World Trade Organisation chief Michael Moore said on Wednesday talks to seal China's entry to the global trade body were gathering pace ahead of a formal meeting in Geneva set for the end of this month.
Moore also said he would urge Asia-Pacific trade ministers meeting in Shanghai on Wednesday and Thursday to push China's accession bid.
"I'm hopeful that ministers... are able to negotiate and get a little closer and take their position to Geneva at the end of the month so the working party can get into more detail and the working party can get closer to an agreement," Moore told Reuters in an interview.
WTO headquarters said on Tuesday it would convene a five-day formal session of a working party on June 28 for negotiations on China's bid to join the 141-nation trade group.
"We're not a world trade organisation until China is a member," Moore told a news conference on the sidelines of trade talks of the Asia Pacific Economic Cooperation group in China's financial capital Shanghai.
China hosts the APEC meetings this year and ministers see this as giving added impetus to its 14-year quest for WTO membership.
Moore declined to put a deadline on China's accession to the WTO, but said he was hopeful it would be finalised soon.
He told Reuters it was inconceivable that Beijing would not be part of a new global trade round -- expected to be launched in Doha, Qatar in November -- even if China was not officially at the negotiating table if the new round kicks off this year. Beijing now participates in WTO as an observer.
"It is impossible to conceive that China would not be part of the next negotiation before its conclusion," he said. A trade round would last a minimum of three years, Moore added.

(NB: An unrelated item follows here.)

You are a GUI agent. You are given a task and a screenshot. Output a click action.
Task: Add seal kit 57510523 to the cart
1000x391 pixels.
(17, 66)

"It's possible to conceive for some technical reason we didn't have China at the table at Doha. I want them at the table, everybody does and that's the conditions we're talking about," Moore said.
But he said failure to end the accession process before November's summit would not derail the launch of fresh global trade talks either.
"It would not be effectively delaying and China would not want us to delay," Moore said. "Nobody is using China's membership as a reason to delay."
Moore said he was confident the Qatar talks would re-start the stalled free trade agenda that fell by the wayside after the collapse of the Seattle summit two years ago.
"We will not end in the same way as Seattle because we won't go to Doha with an agenda that's so impossible that ministers cannot reach agreement," Moore said.
APEC ministers were due to head to a retreat on Wednesday afternoon in the lakeside town of Zhouzhuang near Shanghai, where Moore will make his pitch.
The APEC trade ministers are widely expected to call for China's entry to WTO before the year's end and a new round of global trade talks.